Certainly out, but I try to avoid pushing it. I'm often vague in how I say it. For example, a status from today. "If you are worried about your stuff, let me know and I'll take ownership of it on May 20 for your peace of mind on May 21st." It's a poke, but one that even other Christians can appreciate. I'll pick on bad science, take on some political and religious issues, but I try to avoid going over the top on religious topics in how I say something. Now in straight politics, I'll offend the shit out of anyone. But religion hits too close to home so even when I hear creationist stuff, I tread lightly and let others see it for what it is. 
I am pretty vocal about my atheism, mainly cos sooo many of my fb friends are very Christian and republican, and expect me to share in those ideals.
I am vocal about my views on a specific subject.  I don't find the need to bring up my atheism.  This is not some movement for me.  It is not a religion and so I feel I need to talk about it all the time. If someone asks me a specific question about it I will speak on it.  If someone tries to convert me I will tell them I am not interested.  I don't get people's need to "evangelize" about atheism.

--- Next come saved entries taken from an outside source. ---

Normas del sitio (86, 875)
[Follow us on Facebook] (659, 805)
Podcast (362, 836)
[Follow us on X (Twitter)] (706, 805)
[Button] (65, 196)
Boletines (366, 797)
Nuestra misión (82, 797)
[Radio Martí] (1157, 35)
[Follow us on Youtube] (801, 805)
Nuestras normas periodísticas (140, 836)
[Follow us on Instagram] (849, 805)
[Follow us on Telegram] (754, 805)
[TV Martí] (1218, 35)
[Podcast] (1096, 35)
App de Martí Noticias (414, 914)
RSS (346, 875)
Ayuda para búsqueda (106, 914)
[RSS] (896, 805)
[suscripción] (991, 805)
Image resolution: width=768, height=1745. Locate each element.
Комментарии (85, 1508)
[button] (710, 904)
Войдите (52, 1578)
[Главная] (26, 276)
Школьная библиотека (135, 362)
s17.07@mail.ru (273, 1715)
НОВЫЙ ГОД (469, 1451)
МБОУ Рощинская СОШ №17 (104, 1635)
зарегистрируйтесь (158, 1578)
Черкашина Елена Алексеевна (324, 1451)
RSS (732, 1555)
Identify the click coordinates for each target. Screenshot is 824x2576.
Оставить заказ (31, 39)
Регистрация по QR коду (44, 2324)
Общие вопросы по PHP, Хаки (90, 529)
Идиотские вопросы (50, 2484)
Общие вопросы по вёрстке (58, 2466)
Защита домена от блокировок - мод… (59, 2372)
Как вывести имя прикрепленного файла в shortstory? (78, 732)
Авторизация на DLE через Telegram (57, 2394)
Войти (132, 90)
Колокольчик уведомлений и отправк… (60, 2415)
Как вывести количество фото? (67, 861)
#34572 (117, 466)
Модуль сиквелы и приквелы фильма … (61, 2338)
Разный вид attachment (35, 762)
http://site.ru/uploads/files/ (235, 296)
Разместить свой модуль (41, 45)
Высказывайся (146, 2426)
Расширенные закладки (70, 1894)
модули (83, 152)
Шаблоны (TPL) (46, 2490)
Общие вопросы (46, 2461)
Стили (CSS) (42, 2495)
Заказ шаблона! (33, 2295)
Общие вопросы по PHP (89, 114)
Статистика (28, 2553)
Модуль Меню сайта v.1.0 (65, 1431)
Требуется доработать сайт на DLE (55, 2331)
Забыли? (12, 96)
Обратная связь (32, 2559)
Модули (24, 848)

If you had been the victim of or witness to some of the incredible discrimination and abuse I have suffered and witnessed, then you would not say that.  Perhaps you believe that we "belong" in the closet and have no right to complain about being mistreated.  Perhaps you are in a good situation and don't feel empathy for atheists who don't share your good fortune.  Clearly, however, you don't really care about the fate of humanity.
I don't believe anyone belongs in a closet, but i don't have to put my atheist views out there for every single thing. Yes you fight discrimination.